Eppure, nei primi anni dopo l’istituzione del “Regno di Nettuno” i primi segnali di una ripresa della pesca si erano visti eccome. Sia a livello di quantità che di qualità del pescato. Compresa qualche specie divenuta abbastanza rara nel nostro mare. Gli stessi effetti che si sono riscontrati in tutte le aree marine e che in molti casi si sono rivelati decisivi per farle accettare da comunità inizialmente scettiche quando non apertamente contrarie. E talvolta le nuove possibilità di sviluppo della pesca, oltre alle potenzialità di crescita legate ad un turismo eco-compatibile e di qualità, sono state anche all’origine delle richieste, partite dal territorio, di ampliare alcune aree protette, inserendovi altri tratti di mare. La migliore dimostrazione che i parchi marini servono e possono portare ricchezza, quando funzionano.
Rispetto a questi esempi, il “Regno di Nettuno” sembra andare in controtendenza. Con il passare del tempo, infatti, i progressi iniziali non solo non si sono rafforzati e moltiplicati, ma sembrano essersi dissolti. Un po’ troppo velocemente, verrebbe da commentare. Una evoluzione (si fa per dire) che andrebbe valutata a fondo, per ridare slancio al “Regno” soprattutto sul fronte della tutela e del ripopolamento, che sono i presupposti fondamentali per far ripartire seriamente la pesca e con una prospettiva nel medio e lungo periodo. E anche per dare un senso all’esistenza dell’Amp di Ischia, Vivara e Procida.
Diciotto minuti, un lampo. Un periodo di tempo talmente ristretto da mettere al riparo anche dai controlli più tempestivi e superveloci. Che non sono, peraltro, la normalità nel nostro mare, dove la nascita dell’area marina non è stata accompagnata da un incremento significativo della sorveglianza, soprattutto di notte, quando si verificano, in ogni stagione e con ogni situazione meteo, le incursioni di pescherecci non autorizzati. Che continuano a spingersi anche nelle zone B no take, come il Banco d’Ischia, e fin sotto costa, perfino sotto il Castello.
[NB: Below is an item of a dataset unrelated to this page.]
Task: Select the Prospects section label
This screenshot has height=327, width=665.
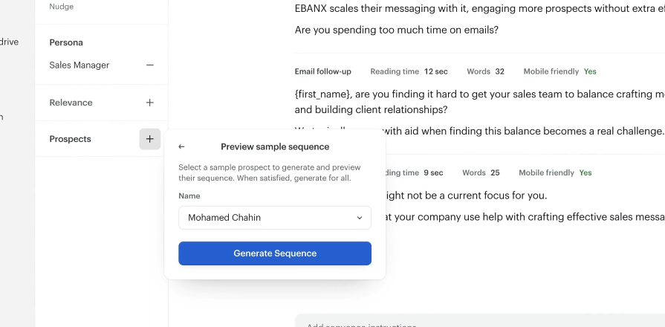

Dove la profondità è sicuramente al di sotto dei 50 metri che, secondo una sentenza del Tar, sono da considerarsi il limite per la pesca dei ciancioli e degli strascichi anche all’interno del perimetro dell’Amp.
Così, più che il pesce, ad aumentare nel “Regno di Nettuno” sono i paradossi. Quello di un’Area marina ampiamente violata dove ad essere penalizzati sono proprio i pescatori che praticano metodi consentiti e che, anzi, dovrebbero essere favoriti e sostenuti. E quello delle incursioni illegali di pescherecci “forestieri”, mentre le altre marinerie del golfo continuano a contestare e finanche a promuovere azioni legali con l’obiettivo di scardinare una dopo l’altra tutte le tutele e i vincoli che danno senso all’esistenza dell’Amp e che dovrebbero garantire l’economia peschereccia delle isole. Con buona pace dei Sindaci isolani, che sull’Area marina (di cui i sette Comuni sono gestori) sprecano tutte le loro energie a beccarsi come i polli di Renzo. E con buona pace del Ministero dell’Ambiente, titolare dell’Area, che resta a guardare, sempre più lontano e distratto.